My method I tried a different case to get the feel of the problem. I tried it for a smaller set of letters " M,I,T,A " and removed just two letters . For this case I found that the probability is 0.5. by taking cases.

I still didn't get the feel of the problem. The repetition of A and S in Arkansas is bothering me. How should I approach this problem?

Answer 1

If you pick three different letters, they have to be put back the same way for a chance of $1/3!$. If you pick three the same they are guaranteed to make Arkansas. If you pick two of one kind and one of another, what is the chance they go back to make Arkansas? Now figure the chance of getting each type of selection.

Answer 2

Is "A" distitinct from "a"? I would say it is.

You have two cases. Either you pull 3 different letters. Or you pull 2 of 1 kind of letter, and one of the remainders.

The second scenario is easier to count as inclusion exclusion comes into play in the first.

The doubled letter is either an "s" or an "a" and in each case there are 6 candidates for the companion letter.

12 was to choose two of one letter and 1 other.

${8\choose 3} = 56$ ways to choose 3 letters in all.

$56 - 12 = 44$ ways to choose 3 distinct letters.

If you really want a way to count the scenario of 3 distinct letters from "the bottom up"... ${4\choose 3} + 4{4\choose 2} + 4{4\choose 1} = 44$ one term assumes that no letters are from $\{a,s\}$ one term for choosing one letter from that set, and one term for choosing 2 letters from that set (but not two of the same variety)

If you choose 3 distinct letters, you have a $\frac 16$ of returning them from whence they came.

If you choose 2 distinct letters, you have a $\frac 13$ of returning them to equivalent positions.

Answer 3

Split it up into the cases where you pick letters that are non-repeating and the cases where you do pick letters that repeat (twice or thrice).

Total # ways to pick any 3 letters from ARKANSAS = $^8C_3 = 56$ and the total ways to put 3 letters back = $3! = 6$. Therefore, total cases = $56*6 = 336$.

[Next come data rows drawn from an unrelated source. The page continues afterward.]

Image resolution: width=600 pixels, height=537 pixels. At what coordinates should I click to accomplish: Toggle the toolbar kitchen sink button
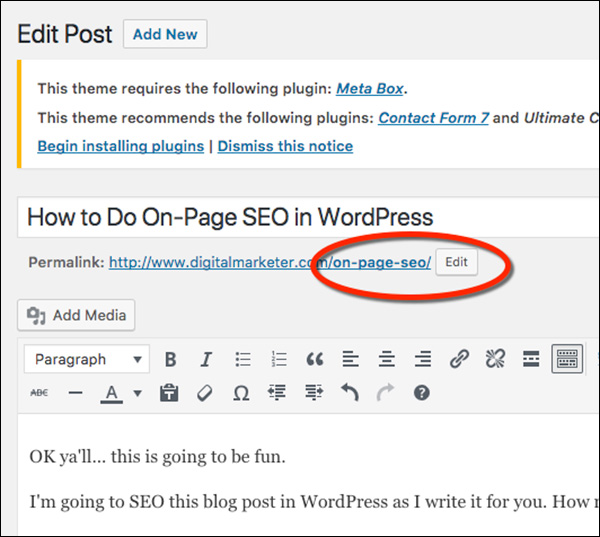point(567,359)
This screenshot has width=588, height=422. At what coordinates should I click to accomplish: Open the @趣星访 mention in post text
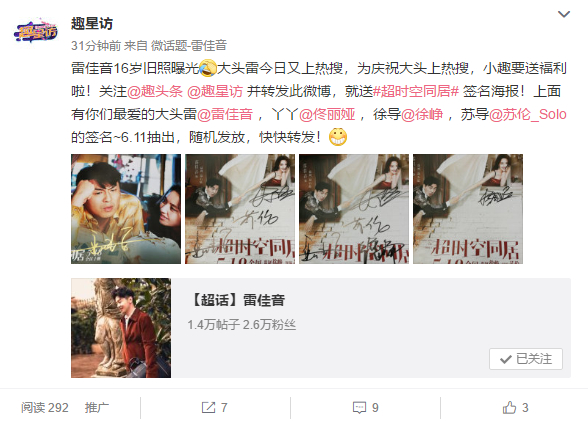pyautogui.click(x=215, y=92)
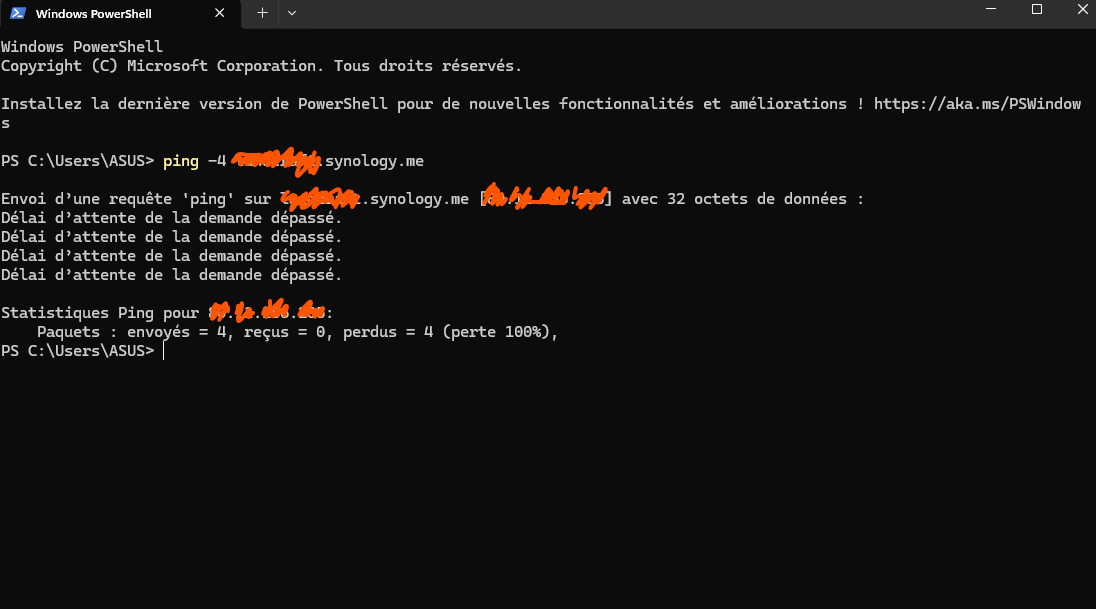1096x609 pixels.
Task: Click the "avec 32 octets de données" text
Action: 734,199
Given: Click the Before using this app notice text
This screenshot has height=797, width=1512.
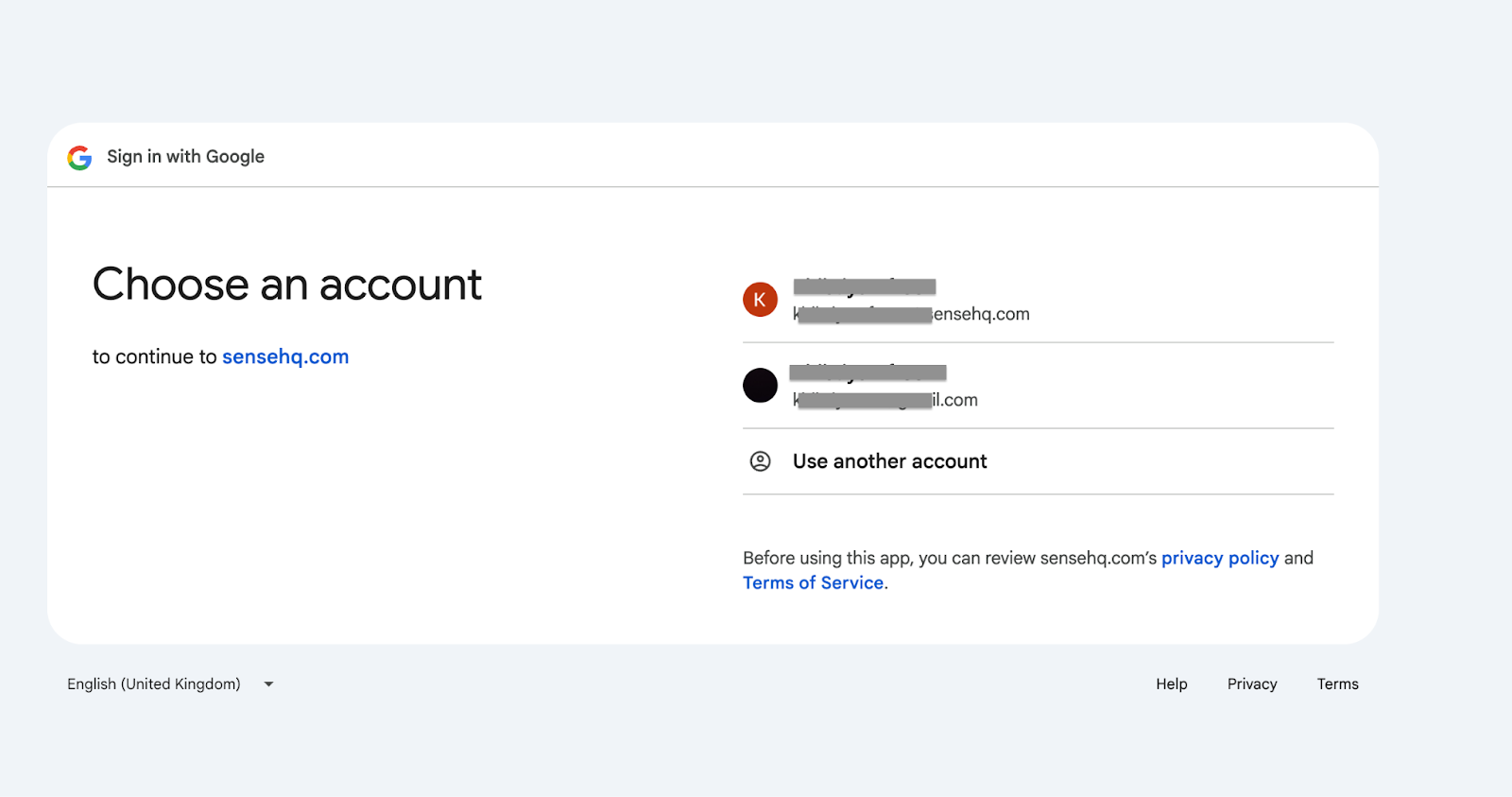Looking at the screenshot, I should 1028,570.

Number of ways to put back letters successfully when the chosen letters are all different = 1 and the number of possibilities where three different letters are chosen needs to be calculated.

If A is picked as one letter, then there are $^5C_2$ ways of picking the other two letters such that they are not A's. However, out of these, there is 1 case where both of the other letters are S: ASS. So $^5C_2 - 1$ cases when A is one letter of three different ones.

When S is one letter, $^6C_2$ ways to choose a non-S pair of letters, but out of which 3 cases will be AA's. So $^6C_2 - 3$.

Therefore, # successes when three different letters are picked = $(^5C_2-1) + (^6C_2-3) + ^3C_3$ (using the non-repeating letters RKN)

Now for the cases that have repeating letters:

ASS can be put back correctly 2 ways.

AAA can be put back correctly 3 ways.

AAX can be put back correctly 2 ways and X (non-A) can be chosen in 5 different ways.

AXA " ".

XAA " ".

Total = $(^5C_2-1) + (^6C_2-3) + ^3C_3 + 2 + 3 + 30 = 56$

Therefore, probability = $56/(56*6) = 1/6$